WORK REQUIRED: Lay out the lines of the listing below as a numbered list, omitting blank lines and leaving the pictures out.

-- BEGIN DATA EXTRACT --

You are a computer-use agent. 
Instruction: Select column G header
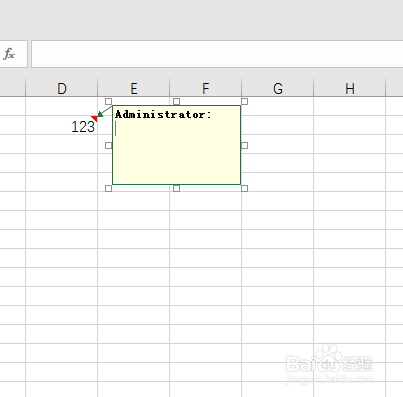click(x=278, y=88)
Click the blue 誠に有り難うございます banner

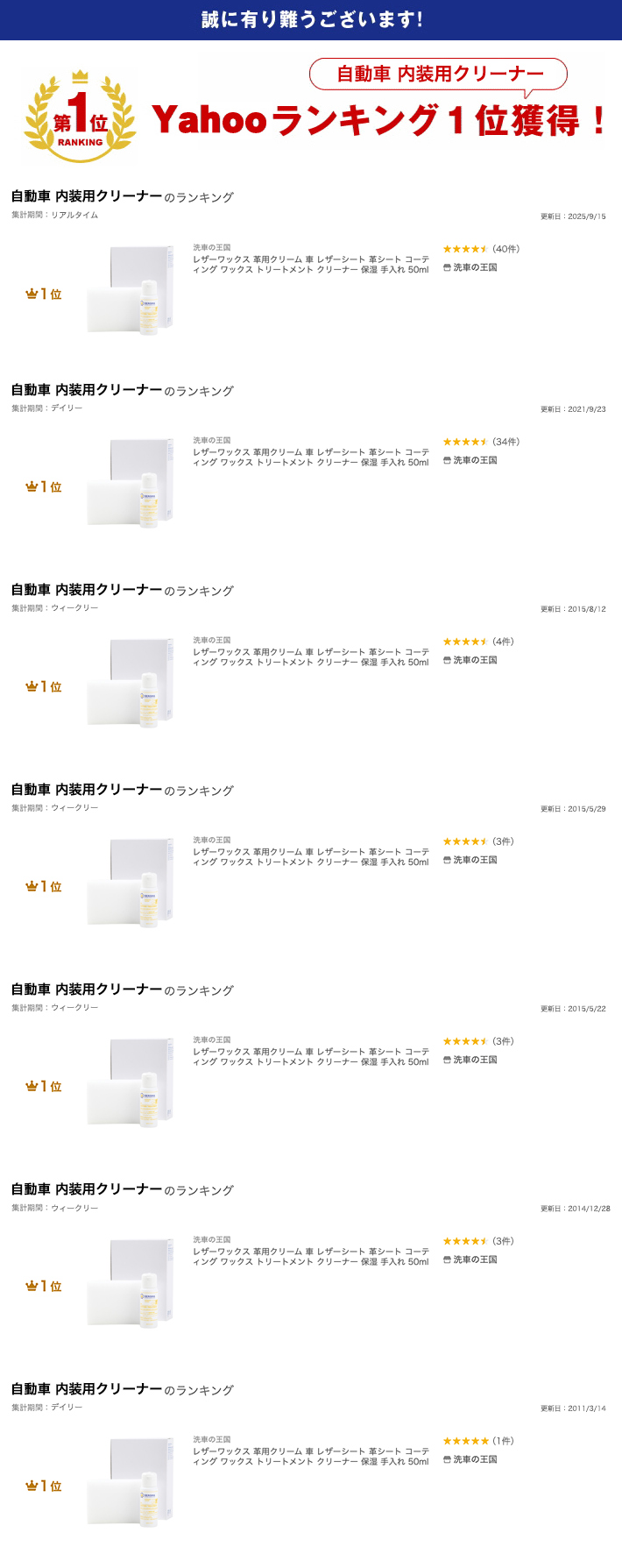click(311, 19)
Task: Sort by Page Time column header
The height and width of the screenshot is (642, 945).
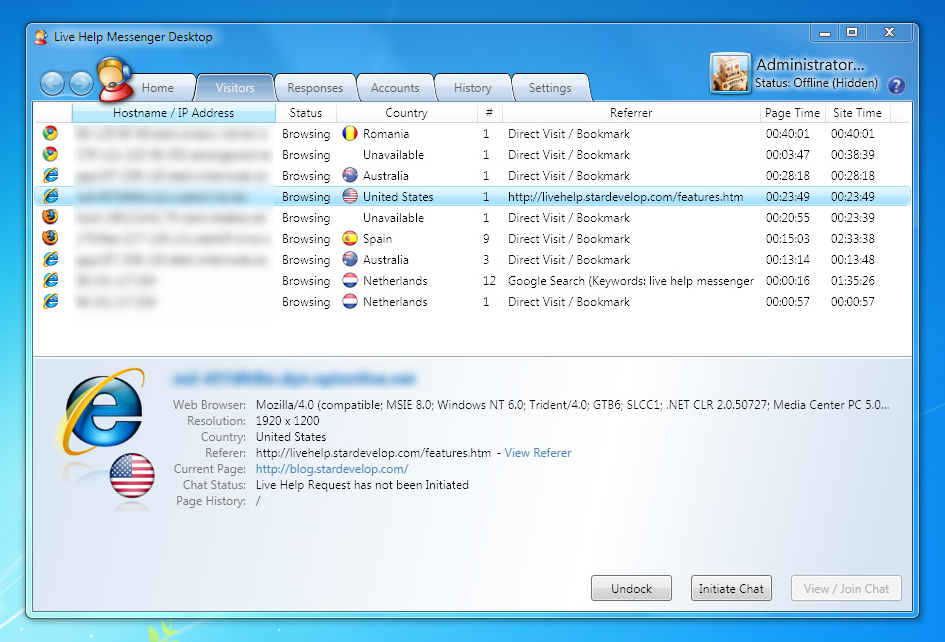Action: tap(791, 113)
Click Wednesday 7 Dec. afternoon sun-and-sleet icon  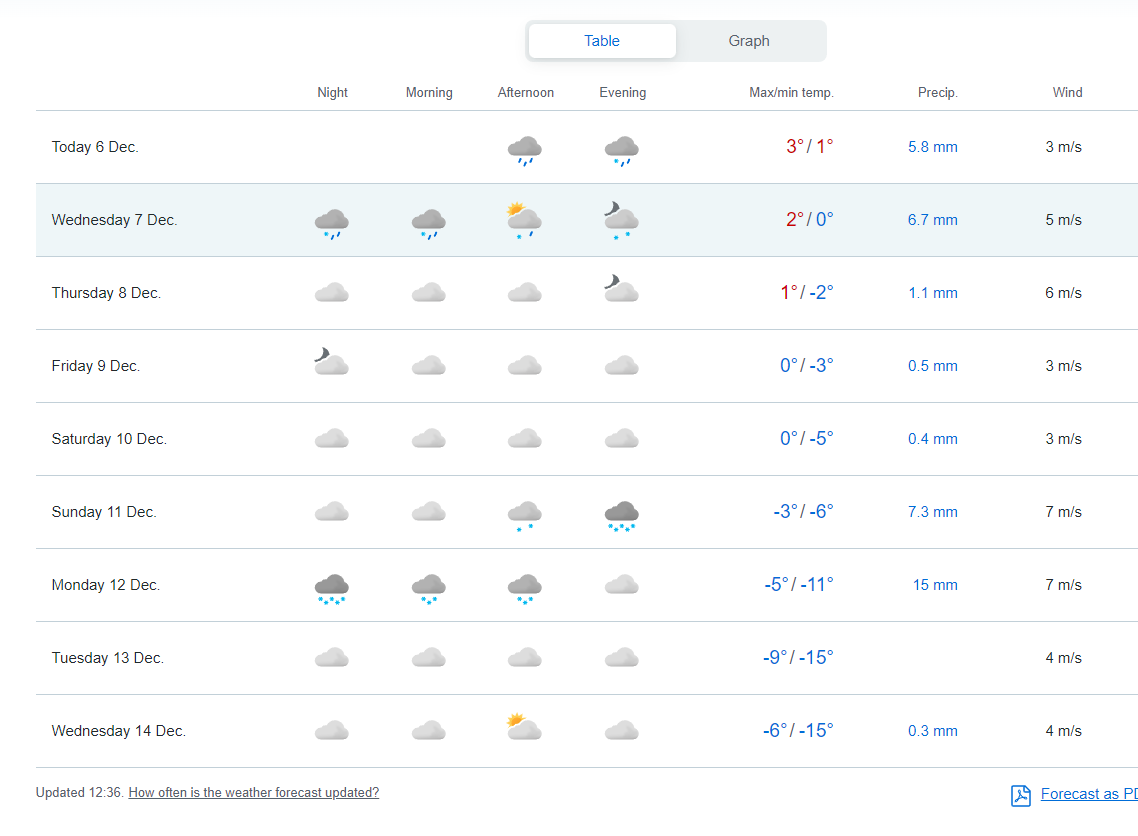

-- END DATA EXTRACT --

SOLUTION:
1. You are a computer-use agent. 
2. Instruction: Select column G header
3. click(x=278, y=88)
4. Click the blue 誠に有り難うございます banner
5. click(311, 19)
6. Task: Sort by Page Time column header
7. The height and width of the screenshot is (642, 945).
8. Action: tap(791, 113)
9. Click Wednesday 7 Dec. afternoon sun-and-sleet icon  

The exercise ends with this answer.